Questions for the Doctor
- Does this episode fit better with common infection and dehydration or a genetic metabolic disorder-related ketoacidosis?
- Does the child need to avoid prolonged fasting long-term? What symptoms during fever or vomiting warrant an emergency visit?
- What dietary principles should be followed? Is nutrition department involvement needed?
- Do we need an emergency information card? What should be included?
- What do the ACAT1 test results mean for sibling screening and future pregnancies?
Basic Information
Medical Notes
More complete medical explanations are kept here for discussion with clinicians.
Symptoms
Beta-ketothiolase deficiency often presents with acute ketoacidosis episodes in infancy or early childhood. Triggers include infection, fever, prolonged fasting, or changes in protein intake. During episodes, there may be repeated vomiting, dehydration, drowsiness, rapid breathing, seizures, or altered consciousness; symptom-free intervals may be normal.
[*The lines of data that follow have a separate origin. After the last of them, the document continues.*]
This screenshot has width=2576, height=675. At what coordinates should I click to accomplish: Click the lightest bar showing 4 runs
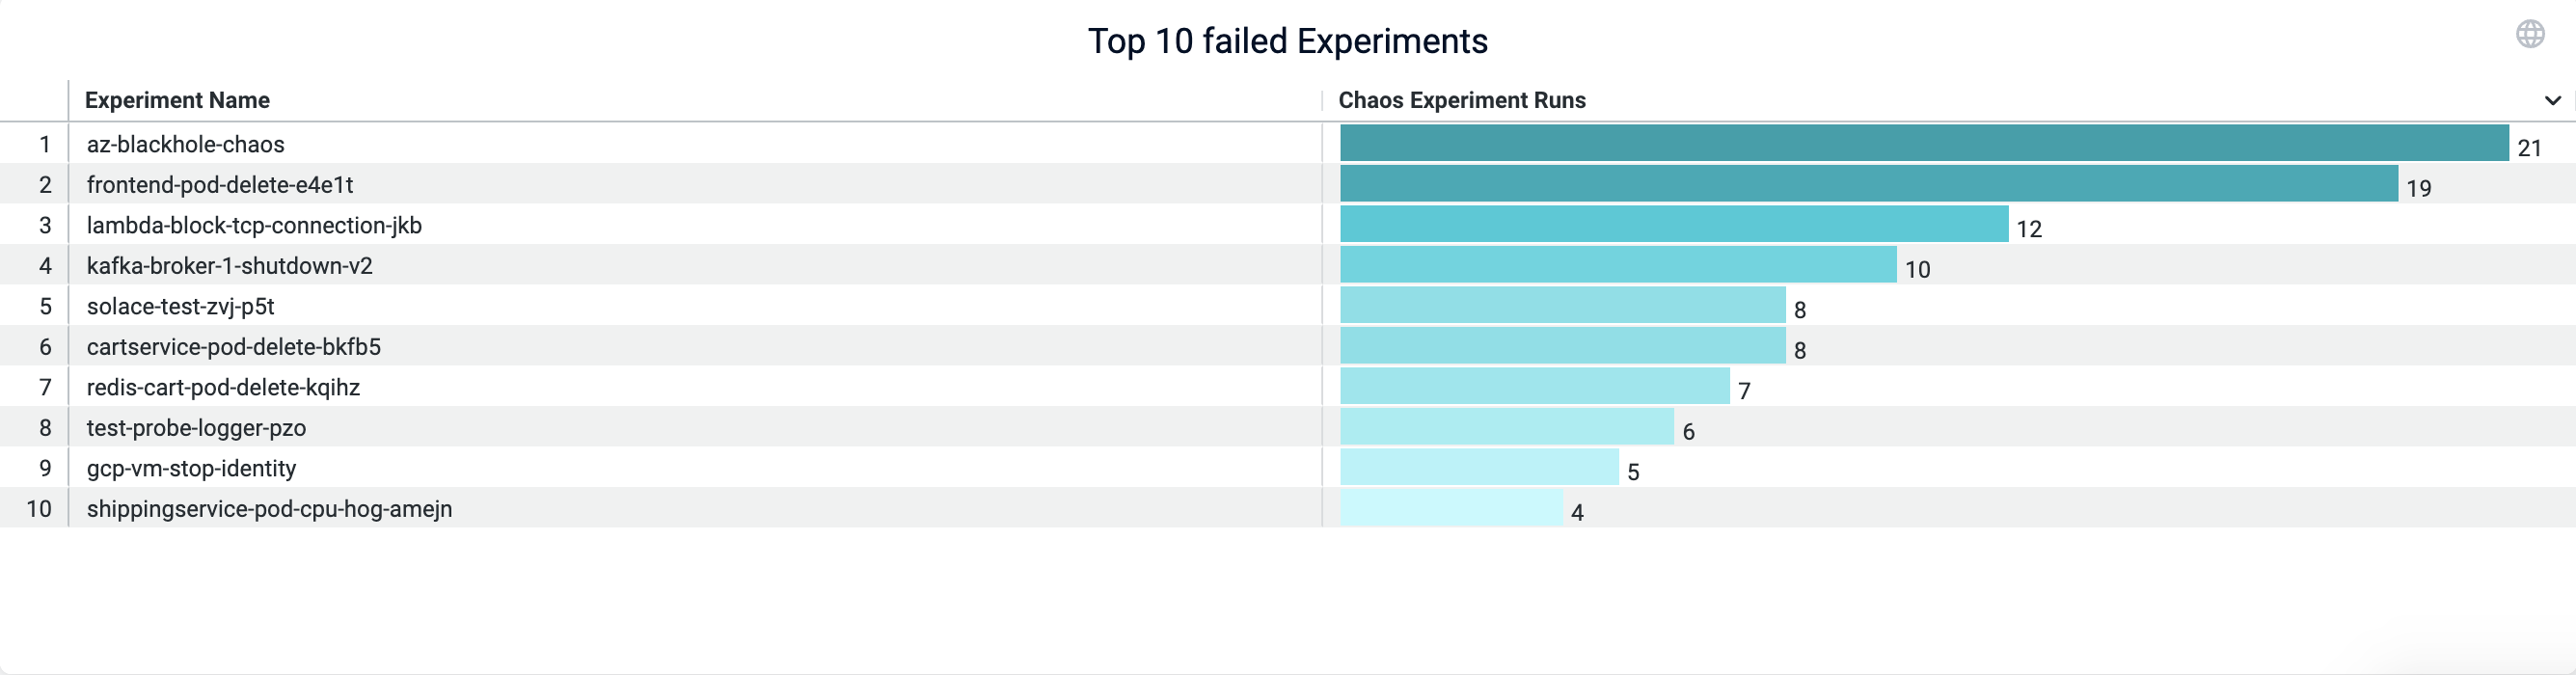click(1451, 508)
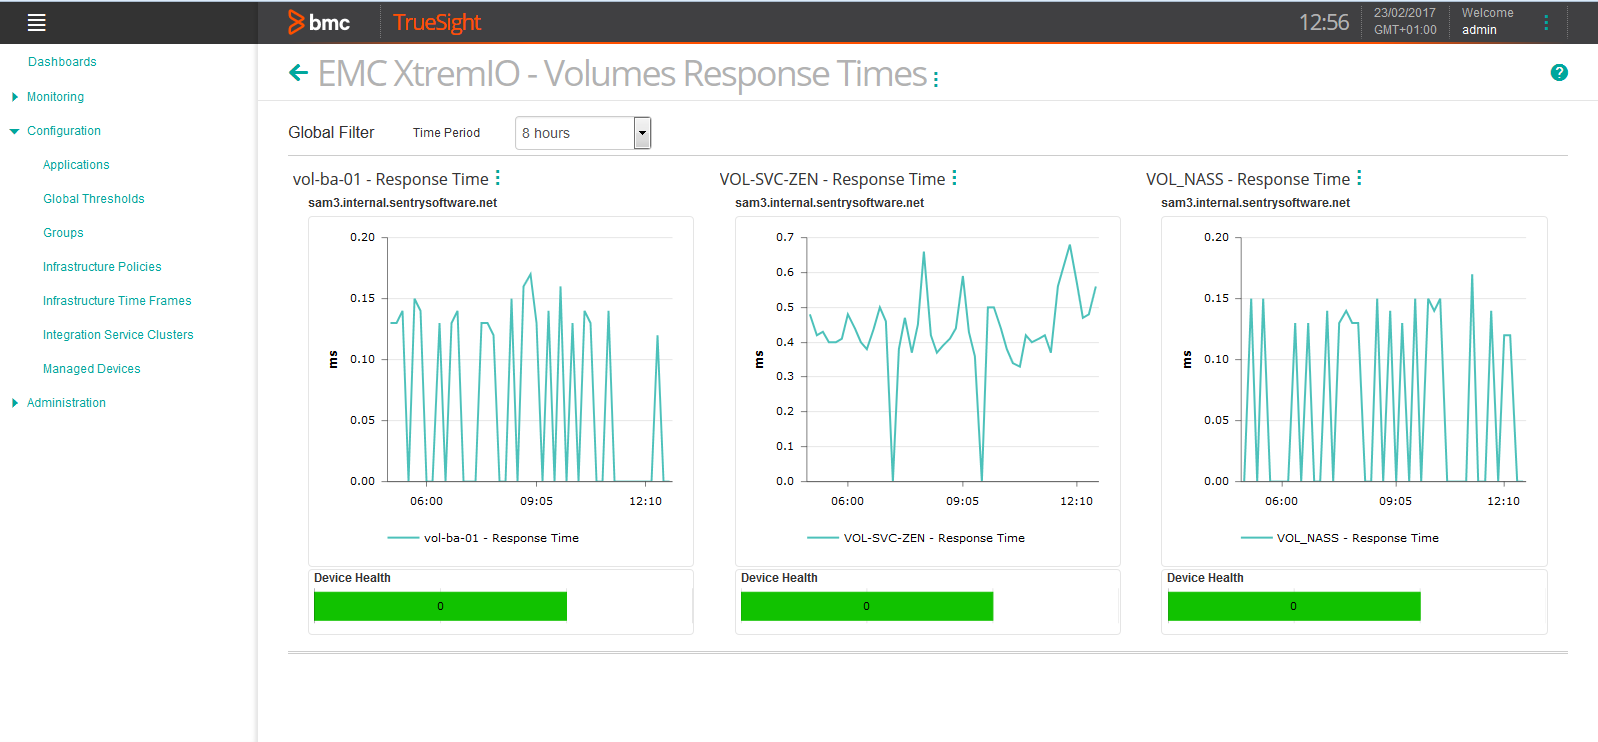Viewport: 1598px width, 742px height.
Task: Open the user menu dots beside admin
Action: [1546, 22]
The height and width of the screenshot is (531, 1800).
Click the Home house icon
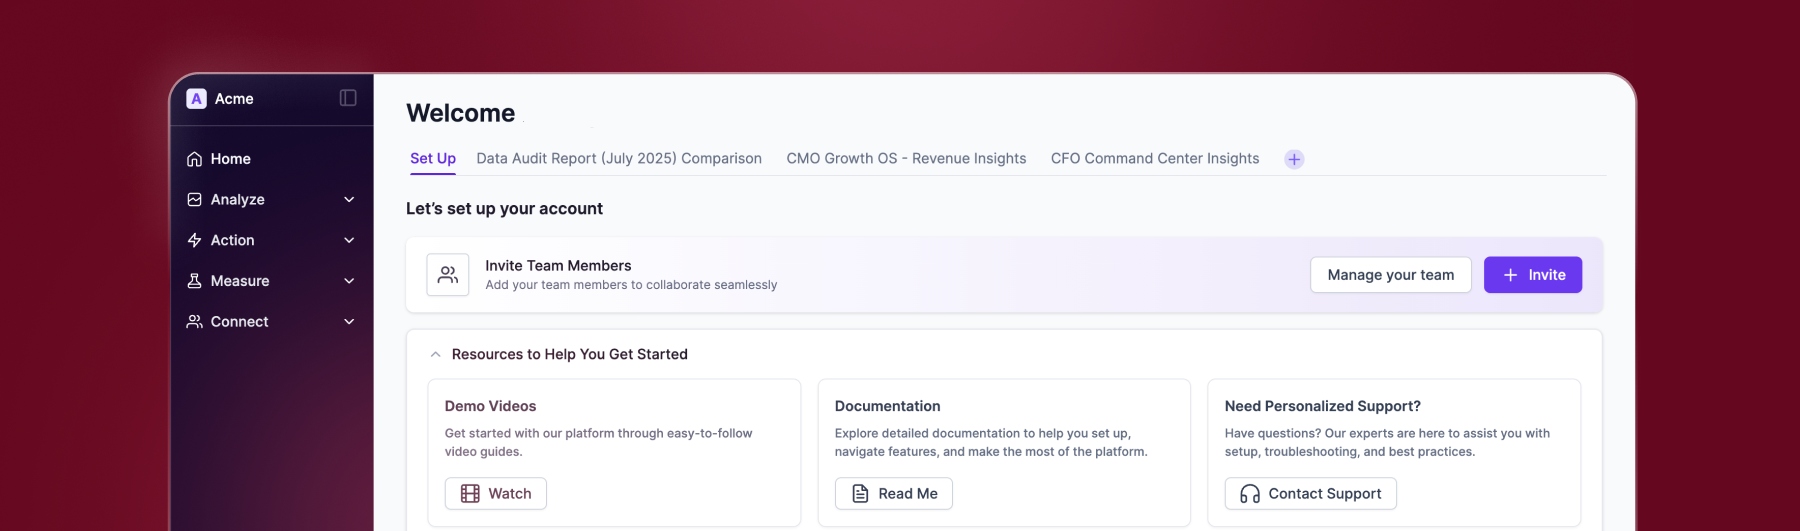point(195,159)
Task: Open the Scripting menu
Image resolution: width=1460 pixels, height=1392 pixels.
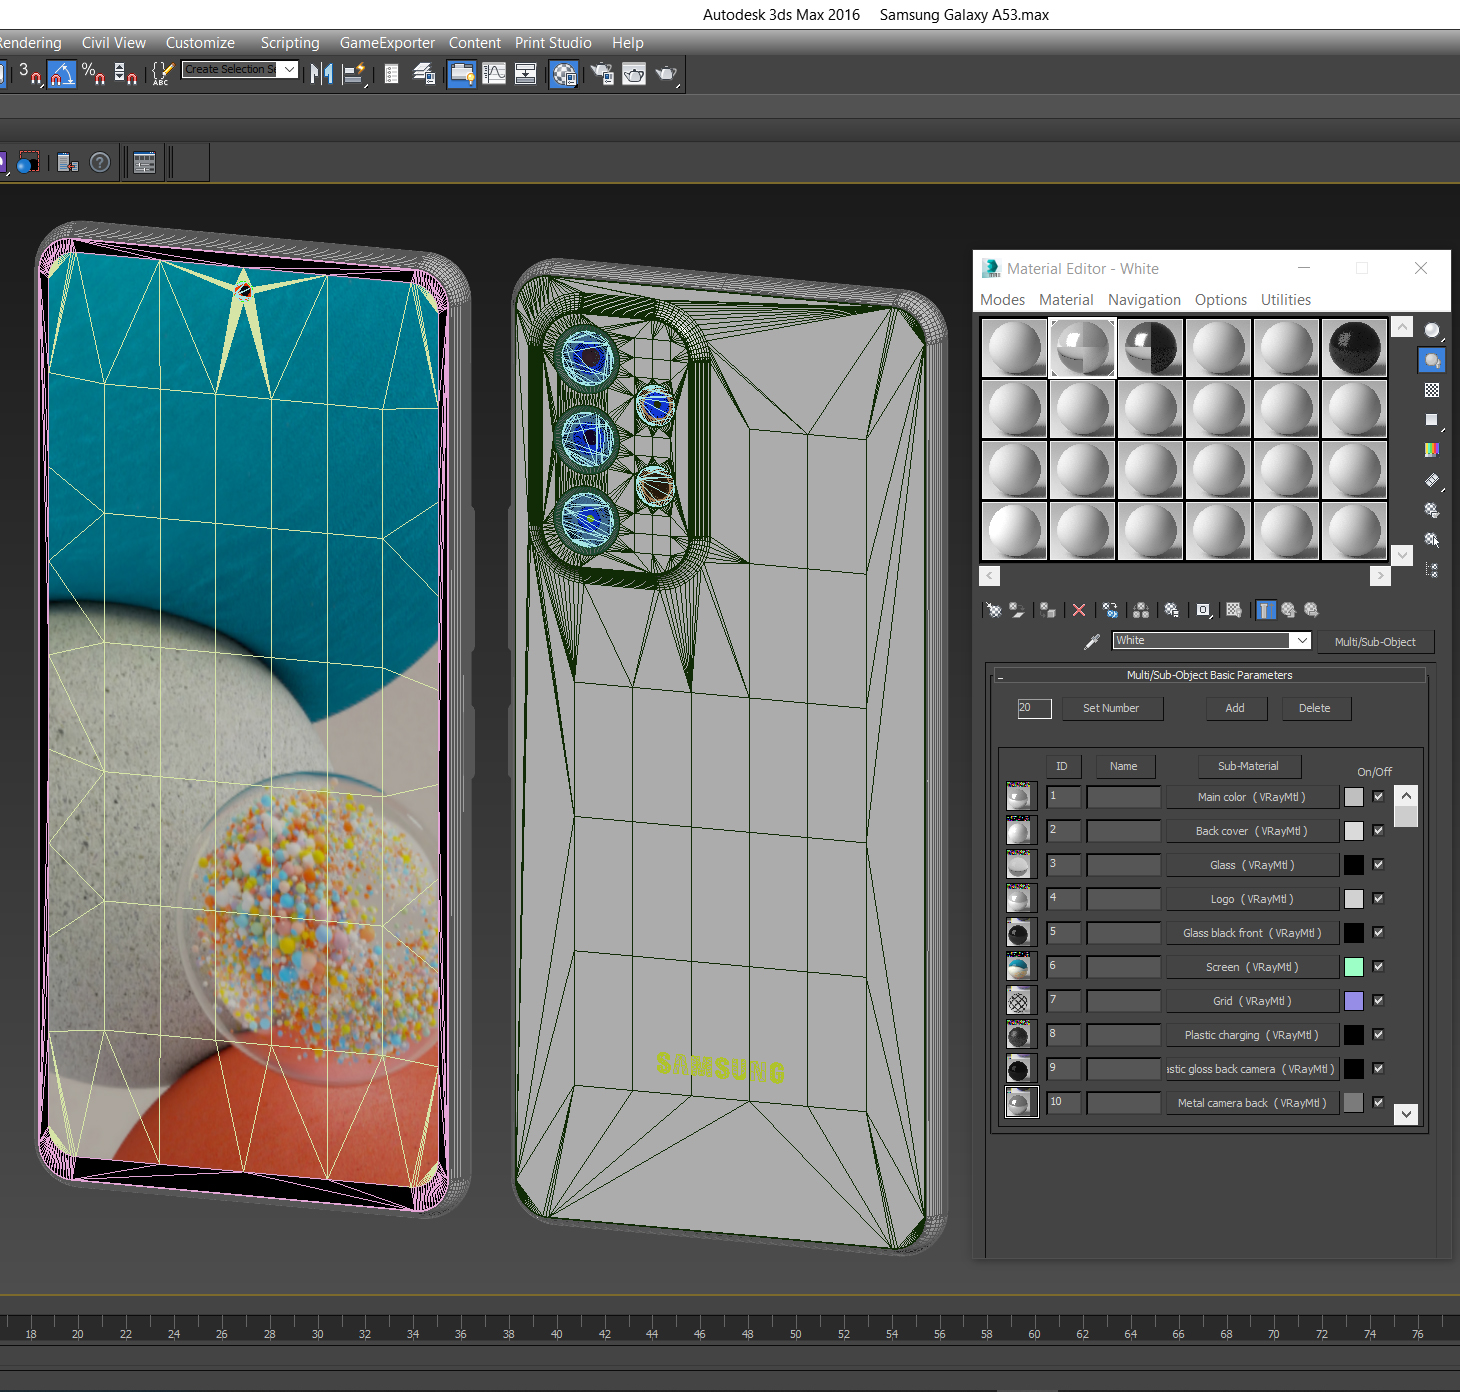Action: [x=290, y=43]
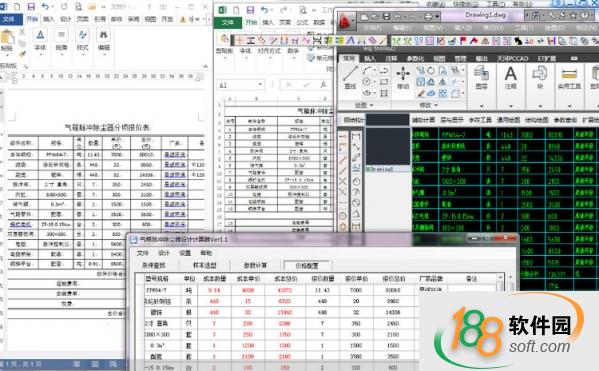Image resolution: width=599 pixels, height=371 pixels.
Task: Click the AutoCAD red application logo button
Action: click(346, 21)
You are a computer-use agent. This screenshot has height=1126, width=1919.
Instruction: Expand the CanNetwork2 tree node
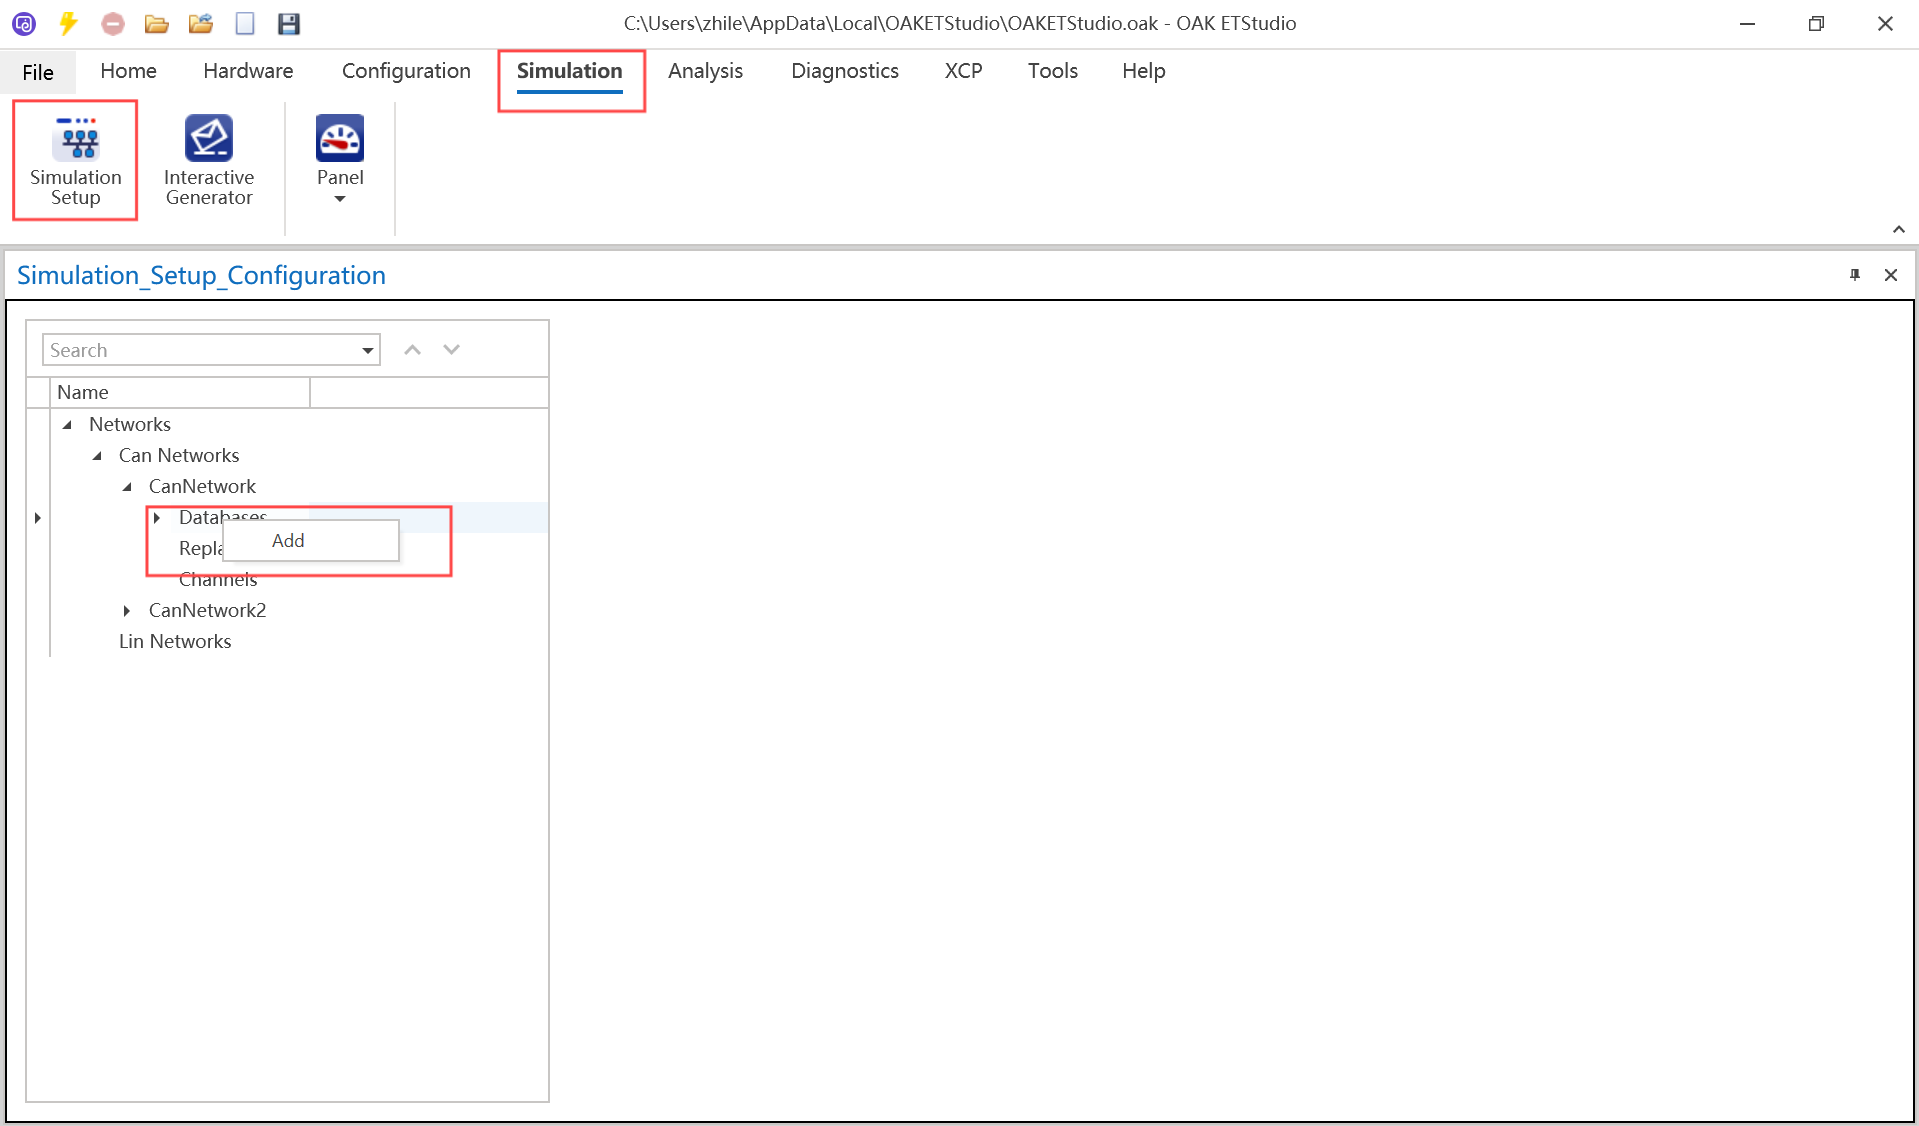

Severe or recurrent metabolic crises may affect neurological development, so early recognition and establishing an emergency response plan are important.
Diagnosis
Diagnosis typically combines acute episode history, newborn screening results, blood acylcarnitine profile, urine organic acid analysis, and ACAT1 genetic testing. Some tests may show abnormalities more prominently during acute episodes, so preserving emergency results (blood gas, electrolytes, blood glucose, ketones, blood ammonia, and lactate) is valuable.
Treatment
Long-term management focuses on reducing triggers for metabolic crises, such as avoiding prolonged fasting, seeking early care during infection or vomiting, and following specialist-recommended dietary and nutritional management. Acute episodes typically require hospital-based fluid replacement, correction of metabolic disturbances, and monitoring of vital signs. Specific dietary restrictions, supplements, and emergency management should be individualized by genetic-metabolic specialists.
Long-term Care
Families should maintain diagnostic reports, genetic results, and emergency information cards, and confirm with their doctor how to handle fever, diarrhea, vomiting, surgery, or inability to eat. Follow-up typically monitors episode frequency, growth and development, nutritional status, metabolic markers, and neurodevelopment.
Fertility and Family
This condition is typically inherited in an autosomal recessive pattern. After diagnosis, parents, siblings, and family planning can be addressed through genetic counseling to understand options such as carrier testing, prenatal diagnosis, or preimplantation genetic testing.
When to Seek Urgent Care
Repeated vomiting, inability to eat, marked drowsiness, rapid or deep breathing, dehydration, seizures, altered consciousness, or rapid deterioration in mental status after infection or fever all warrant prompt emergency care. Actively inform doctors of the known or suspected diagnosis of beta-ketothiolase deficiency.
Prognosis
Early recognition and proper emergency management help reduce the risk of severe metabolic crises and neurological complications, but disease course varies among individuals.